§ Problem to work on
All of the records should be given again exactly as they appear.
══ Task material ══
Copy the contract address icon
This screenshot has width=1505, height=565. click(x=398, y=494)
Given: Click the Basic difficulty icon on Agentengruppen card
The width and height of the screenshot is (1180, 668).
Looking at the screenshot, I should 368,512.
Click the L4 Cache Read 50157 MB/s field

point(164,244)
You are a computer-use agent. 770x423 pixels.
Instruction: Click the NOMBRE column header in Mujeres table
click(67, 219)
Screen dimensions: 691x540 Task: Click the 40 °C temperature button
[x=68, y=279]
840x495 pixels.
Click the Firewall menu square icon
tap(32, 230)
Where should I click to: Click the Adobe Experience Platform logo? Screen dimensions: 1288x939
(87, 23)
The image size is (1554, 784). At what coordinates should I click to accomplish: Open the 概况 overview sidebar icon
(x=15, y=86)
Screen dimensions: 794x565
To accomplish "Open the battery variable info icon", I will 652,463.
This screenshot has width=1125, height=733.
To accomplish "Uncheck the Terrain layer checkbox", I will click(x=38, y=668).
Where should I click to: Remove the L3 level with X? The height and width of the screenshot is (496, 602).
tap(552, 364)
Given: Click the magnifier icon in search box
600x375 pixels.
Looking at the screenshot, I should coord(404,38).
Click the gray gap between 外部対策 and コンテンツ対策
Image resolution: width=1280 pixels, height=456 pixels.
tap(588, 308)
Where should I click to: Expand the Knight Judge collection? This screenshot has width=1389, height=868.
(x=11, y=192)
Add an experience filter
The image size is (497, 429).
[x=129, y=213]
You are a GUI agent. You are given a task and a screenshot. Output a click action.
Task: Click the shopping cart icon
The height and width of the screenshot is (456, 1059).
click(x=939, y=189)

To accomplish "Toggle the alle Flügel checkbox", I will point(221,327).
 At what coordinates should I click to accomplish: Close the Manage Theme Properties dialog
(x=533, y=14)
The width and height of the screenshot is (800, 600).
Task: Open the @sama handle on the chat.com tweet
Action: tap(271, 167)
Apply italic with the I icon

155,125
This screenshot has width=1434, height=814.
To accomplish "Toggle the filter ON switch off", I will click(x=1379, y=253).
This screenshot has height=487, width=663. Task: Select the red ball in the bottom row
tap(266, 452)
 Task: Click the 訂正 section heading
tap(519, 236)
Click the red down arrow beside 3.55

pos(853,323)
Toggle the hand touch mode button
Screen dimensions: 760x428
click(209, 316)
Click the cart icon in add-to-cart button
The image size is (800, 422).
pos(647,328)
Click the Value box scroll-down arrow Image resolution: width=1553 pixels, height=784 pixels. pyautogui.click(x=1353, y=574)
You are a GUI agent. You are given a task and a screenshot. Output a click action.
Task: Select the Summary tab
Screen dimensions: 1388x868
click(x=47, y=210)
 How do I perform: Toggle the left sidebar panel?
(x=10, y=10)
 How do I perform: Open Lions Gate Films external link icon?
═══
§ Task answer
Copy the contract address icon
This screenshot has width=1505, height=565. click(x=398, y=494)
Given: Click the Basic difficulty icon on Agentengruppen card
The width and height of the screenshot is (1180, 668).
Looking at the screenshot, I should 368,512.
Click the L4 Cache Read 50157 MB/s field

point(164,244)
You are a computer-use agent. 770x423 pixels.
Instruction: Click the NOMBRE column header in Mujeres table
click(67, 219)
Screen dimensions: 691x540 Task: Click the 40 °C temperature button
[x=68, y=279]
840x495 pixels.
Click the Firewall menu square icon
tap(32, 230)
Where should I click to: Click the Adobe Experience Platform logo? Screen dimensions: 1288x939
(87, 23)
The image size is (1554, 784). At what coordinates should I click to accomplish: Open the 概况 overview sidebar icon
(x=15, y=86)
Screen dimensions: 794x565
To accomplish "Open the battery variable info icon", I will 652,463.
This screenshot has width=1125, height=733.
To accomplish "Uncheck the Terrain layer checkbox", I will click(x=38, y=668).
Where should I click to: Remove the L3 level with X? The height and width of the screenshot is (496, 602).
tap(552, 364)
Given: Click the magnifier icon in search box
600x375 pixels.
Looking at the screenshot, I should coord(404,38).
Click the gray gap between 外部対策 and コンテンツ対策
Image resolution: width=1280 pixels, height=456 pixels.
tap(588, 308)
Where should I click to: Expand the Knight Judge collection? This screenshot has width=1389, height=868.
(x=11, y=192)
Add an experience filter
The image size is (497, 429).
[x=129, y=213]
You are a GUI agent. You are given a task and a screenshot. Output a click action.
Task: Click the shopping cart icon
The height and width of the screenshot is (456, 1059).
click(x=939, y=189)

To accomplish "Toggle the alle Flügel checkbox", I will point(221,327).
 At what coordinates should I click to accomplish: Close the Manage Theme Properties dialog
(x=533, y=14)
The width and height of the screenshot is (800, 600).
Task: Open the @sama handle on the chat.com tweet
Action: tap(271, 167)
Apply italic with the I icon

155,125
This screenshot has width=1434, height=814.
To accomplish "Toggle the filter ON switch off", I will click(x=1379, y=253).
This screenshot has height=487, width=663. Task: Select the red ball in the bottom row
tap(266, 452)
 Task: Click the 訂正 section heading
tap(519, 236)
Click the red down arrow beside 3.55

pos(853,323)
Toggle the hand touch mode button
Screen dimensions: 760x428
click(209, 316)
Click the cart icon in add-to-cart button
The image size is (800, 422).
pos(647,328)
Click the Value box scroll-down arrow Image resolution: width=1553 pixels, height=784 pixels. pyautogui.click(x=1353, y=574)
You are a GUI agent. You are given a task and a screenshot. Output a click action.
Task: Select the Summary tab
Screen dimensions: 1388x868
click(x=47, y=210)
 How do I perform: Toggle the left sidebar panel?
(x=10, y=10)
 How do I perform: Open Lions Gate Films external link icon?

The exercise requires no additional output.